Task: Wherever the line with "2026年3月 (20, 1803)" sits in the listing below, transcribe from it up to and including the line with "セミナー (20, 2393)", exactly, and leave the remaining lines out.

═════ Entries supplied ═════

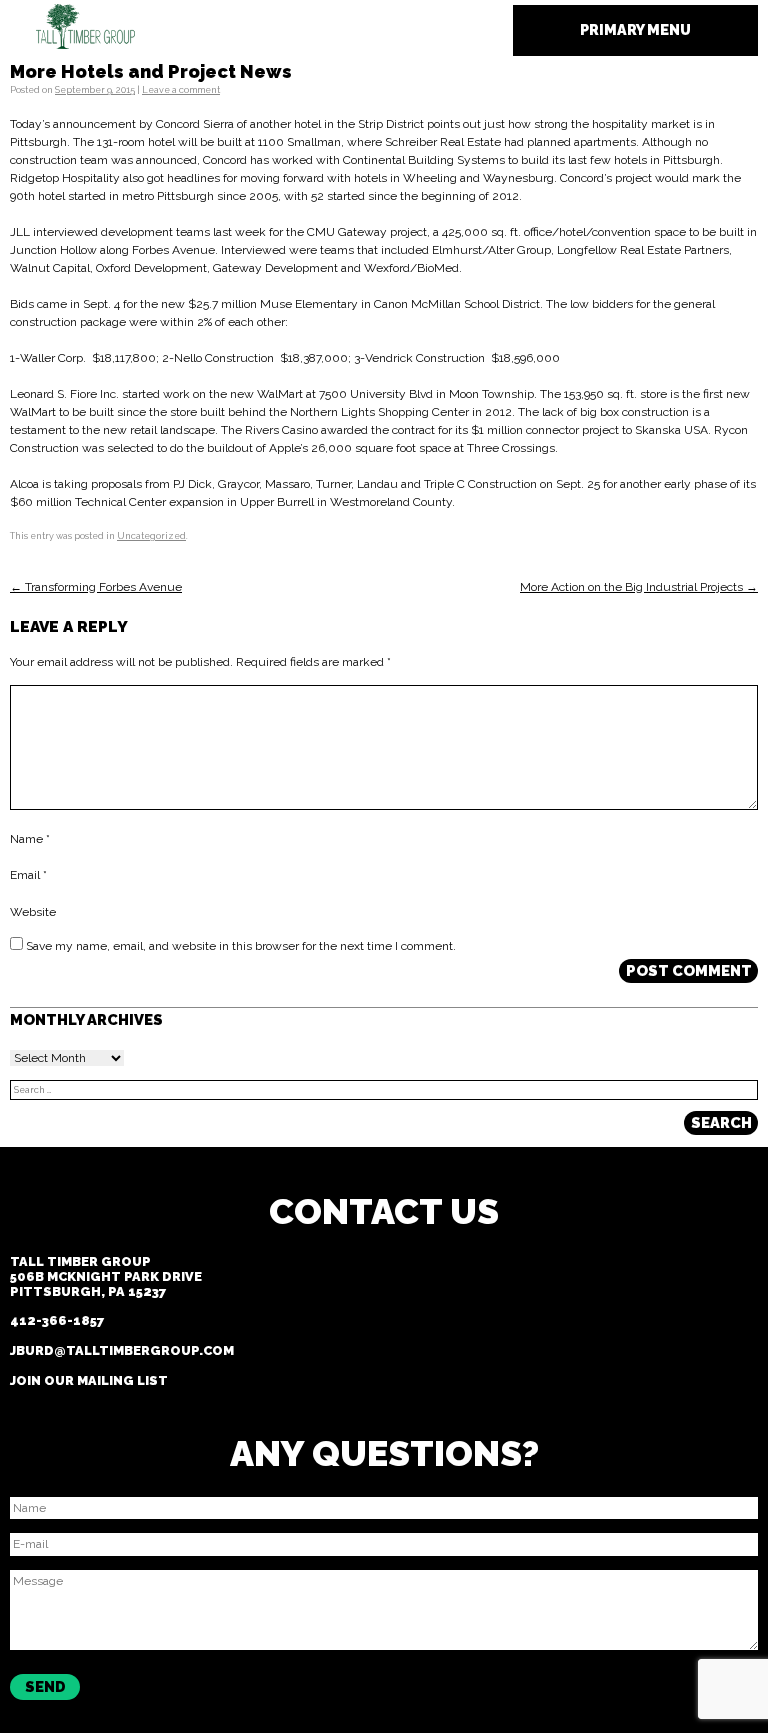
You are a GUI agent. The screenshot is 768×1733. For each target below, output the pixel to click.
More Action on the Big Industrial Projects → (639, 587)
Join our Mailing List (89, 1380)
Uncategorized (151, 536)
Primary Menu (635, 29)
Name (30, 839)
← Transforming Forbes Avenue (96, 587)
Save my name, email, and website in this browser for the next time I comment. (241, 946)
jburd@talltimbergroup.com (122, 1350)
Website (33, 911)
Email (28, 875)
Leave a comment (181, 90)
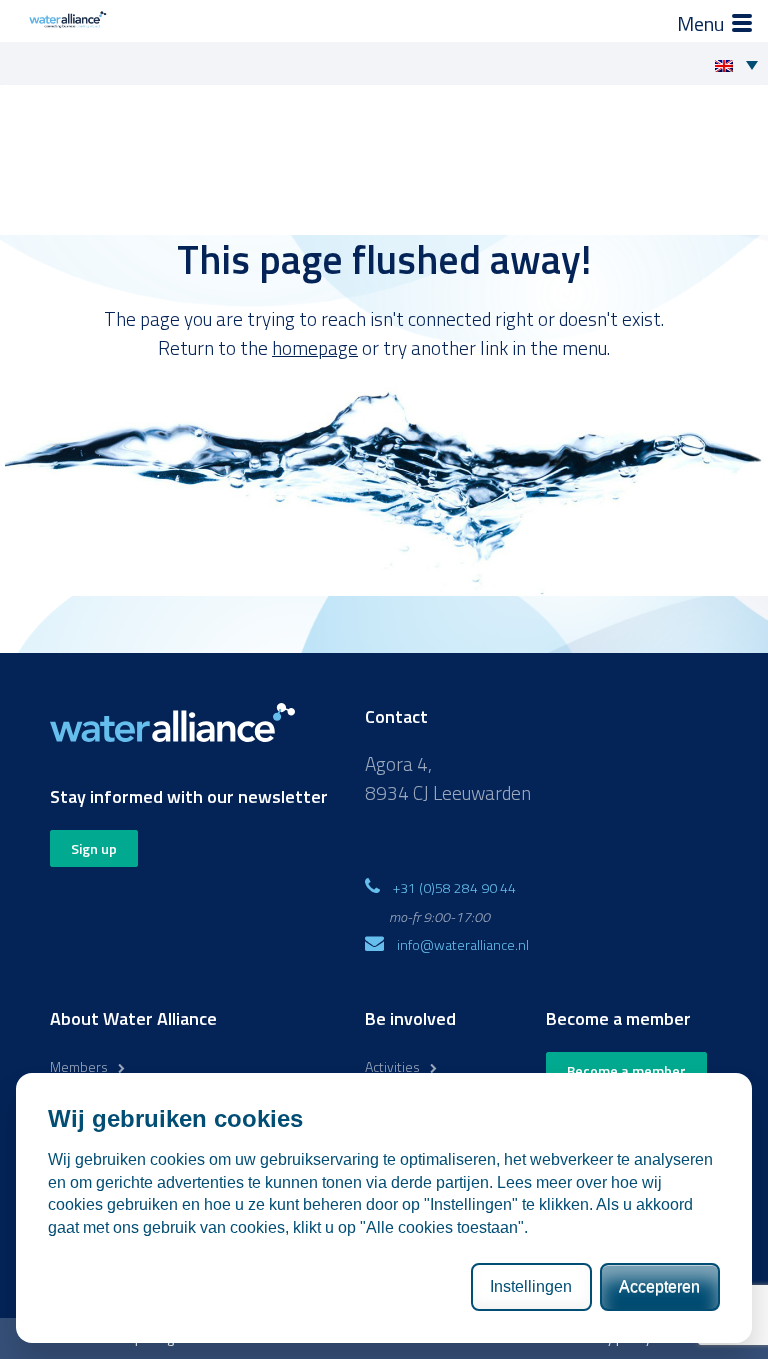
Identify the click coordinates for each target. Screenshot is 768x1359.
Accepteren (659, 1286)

═════
═════ Entries supplied ═════

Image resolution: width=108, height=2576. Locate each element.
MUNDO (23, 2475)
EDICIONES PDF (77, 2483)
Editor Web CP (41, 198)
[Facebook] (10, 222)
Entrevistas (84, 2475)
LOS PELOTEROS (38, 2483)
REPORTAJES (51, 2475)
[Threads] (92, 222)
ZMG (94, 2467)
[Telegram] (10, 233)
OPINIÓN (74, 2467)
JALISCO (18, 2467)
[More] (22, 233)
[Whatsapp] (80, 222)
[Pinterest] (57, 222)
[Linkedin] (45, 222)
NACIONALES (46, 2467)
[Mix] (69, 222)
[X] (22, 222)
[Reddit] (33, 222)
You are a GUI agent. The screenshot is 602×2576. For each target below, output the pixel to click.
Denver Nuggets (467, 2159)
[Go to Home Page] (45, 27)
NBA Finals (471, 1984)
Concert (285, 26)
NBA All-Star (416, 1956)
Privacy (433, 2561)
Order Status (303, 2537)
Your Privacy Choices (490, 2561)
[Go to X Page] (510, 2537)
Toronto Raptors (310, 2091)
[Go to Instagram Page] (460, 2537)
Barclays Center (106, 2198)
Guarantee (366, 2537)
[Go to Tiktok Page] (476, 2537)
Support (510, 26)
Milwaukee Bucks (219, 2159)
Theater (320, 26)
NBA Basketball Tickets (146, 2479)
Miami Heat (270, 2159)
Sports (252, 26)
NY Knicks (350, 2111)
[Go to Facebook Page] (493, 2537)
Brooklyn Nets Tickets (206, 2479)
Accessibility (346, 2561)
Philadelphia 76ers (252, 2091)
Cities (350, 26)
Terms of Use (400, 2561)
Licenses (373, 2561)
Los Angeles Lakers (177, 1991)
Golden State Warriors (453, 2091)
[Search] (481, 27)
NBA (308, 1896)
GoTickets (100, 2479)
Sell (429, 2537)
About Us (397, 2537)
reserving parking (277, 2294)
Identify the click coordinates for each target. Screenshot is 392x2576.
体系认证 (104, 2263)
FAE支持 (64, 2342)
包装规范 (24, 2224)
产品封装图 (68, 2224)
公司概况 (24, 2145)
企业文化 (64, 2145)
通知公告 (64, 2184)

═════
═════ Entries supplied ═════

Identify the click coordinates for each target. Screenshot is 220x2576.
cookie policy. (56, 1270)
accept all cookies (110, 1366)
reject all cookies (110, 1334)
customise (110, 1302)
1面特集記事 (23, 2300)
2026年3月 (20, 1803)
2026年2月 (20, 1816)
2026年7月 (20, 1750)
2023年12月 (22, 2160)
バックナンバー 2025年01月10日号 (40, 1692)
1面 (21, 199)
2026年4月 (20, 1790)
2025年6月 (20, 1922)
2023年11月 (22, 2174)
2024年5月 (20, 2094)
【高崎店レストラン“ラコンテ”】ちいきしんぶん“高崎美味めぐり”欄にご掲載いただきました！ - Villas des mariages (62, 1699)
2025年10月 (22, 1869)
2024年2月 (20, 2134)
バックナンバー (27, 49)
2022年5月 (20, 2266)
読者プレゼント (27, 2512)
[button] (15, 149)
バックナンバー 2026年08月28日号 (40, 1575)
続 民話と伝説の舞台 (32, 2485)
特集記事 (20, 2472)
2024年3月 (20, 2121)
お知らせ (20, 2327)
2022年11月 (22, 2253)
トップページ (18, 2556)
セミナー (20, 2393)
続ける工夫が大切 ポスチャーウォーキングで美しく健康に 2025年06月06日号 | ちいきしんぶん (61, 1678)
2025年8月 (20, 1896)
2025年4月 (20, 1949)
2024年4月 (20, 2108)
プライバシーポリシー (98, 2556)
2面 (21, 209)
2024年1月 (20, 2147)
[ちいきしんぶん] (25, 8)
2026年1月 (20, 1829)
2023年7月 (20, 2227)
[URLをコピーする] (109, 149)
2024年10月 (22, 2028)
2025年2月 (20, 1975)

═════

Result below:
2026年3月 (20, 1803)
2026年2月 (20, 1816)
2026年7月 (20, 1750)
2023年12月 (22, 2160)
バックナンバー 2025年01月10日号 (40, 1692)
1面 (21, 199)
2026年4月 (20, 1790)
2025年6月 (20, 1922)
2023年11月 (22, 2174)
2024年5月 (20, 2094)
【高崎店レストラン“ラコンテ”】ちいきしんぶん“高崎美味めぐり”欄にご掲載いただきました！ - Villas des mariages (62, 1699)
2025年10月 (22, 1869)
2024年2月 (20, 2134)
バックナンバー (27, 49)
2022年5月 (20, 2266)
読者プレゼント (27, 2512)
[button] (15, 149)
バックナンバー 2026年08月28日号 (40, 1575)
続 民話と伝説の舞台 (32, 2485)
特集記事 (20, 2472)
2024年3月 (20, 2121)
お知らせ (20, 2327)
2022年11月 (22, 2253)
トップページ (18, 2556)
セミナー (20, 2393)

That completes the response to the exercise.